# Need help with a conventional reel for distance casting heavy rigs



## Fish Tank (Jul 13, 2020)

There are so many options for reels it's a bit overwhelming. I have a 12' Shimano Speedmaster rod rated for throwing up to 10 ounces. I'll be using this on BaldHead Island for anything big. Last year we caught some good size blacktips. I was using my spinning stuff but want the distance a conventional offers. 

The Penn Fathom II seems to be a good choice but from what I can tell, going small on the reel isn't a bad thing. The videos I've seen show these massive rods paired with much smaller conventional reels. Would a Fathom 15 Casting Special be a good choice? Would a size 30 or even 40 Fathom be too big and cost me distance? 

Any help would be greatly appreciated or any other suggestions for reels that can throw heavy stuff a good distance. 

thanks ahead of time................Fish Tank


----------



## Vtjim (Jun 22, 2019)

Fish Tank said:


> There are so many options for reels it's a bit overwhelming. I have a 12' Shimano Speedmaster rod rated for throwing up to 10 ounces. I'll be using this on BaldHead Island for anything big. Last year we caught some good size blacktips. I was using my spinning stuff but want the distance a conventional offers.
> 
> The Penn Fathom II seems to be a good choice but from what I can tell, going small on the reel isn't a bad thing. The videos I've seen show these massive rods paired with much smaller conventional reels. Would a Fathom 15 Casting Special be a good choice? Would a size 30 or even 40 Fathom be too big and cost me distance?
> 
> ...

== Data block ==
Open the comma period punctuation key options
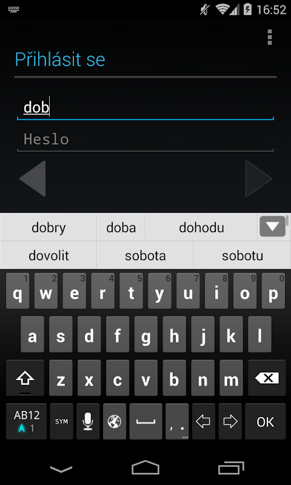This screenshot has width=291, height=485. [177, 421]
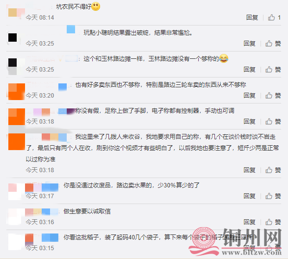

== What is asked ==
1 > In the forum thread on conventional reels, what rod does the first poster have?
2 > Pick up the forum thread on conventional reels from the point where it stops and keep writing.

== Results of the tasks ==
1 > A 12' Shimano Speedmaster rated for throwing up to 10 ounces.

2 >
I have a Fathom 2 15 casting special on my heaver and love it. It’s a fast reel but manageable with the mag and throws a mile. It holds a ton of line, mine is spooled with well over 300 yards of 18lb test mono and the drag is very smooth. For what you are doing this reel is all you need, going up to a 30 or 40 is gonna hurt your distance and be far from manageable on the cast without magnets. Sure you may still get spooled by something really big, but sharks up to 6-7’ will be well within this reel’s capacity.


----------



## Fish Tank (Jul 13, 2020)

I really appreciate the reply. The Fathom Casting Special is impossible to find unless I order it from the United Kingdom and it will take a month to get here. Can I go with just a Fathom 2 in that size or similar?


----------



## pcbtightlines (Aug 9, 2020)

Take a look at the Akios Nitron F-15. You can probably get your hands on one a lot quicker.


----------



## Sandcrab (Mar 20, 2002)

The F15 will hold less line than the Fathom CS.


----------



## pcbtightlines (Aug 9, 2020)

Put some 20lb Sakuma on it and you will have plenty


----------



## abass105 (Jun 13, 2006)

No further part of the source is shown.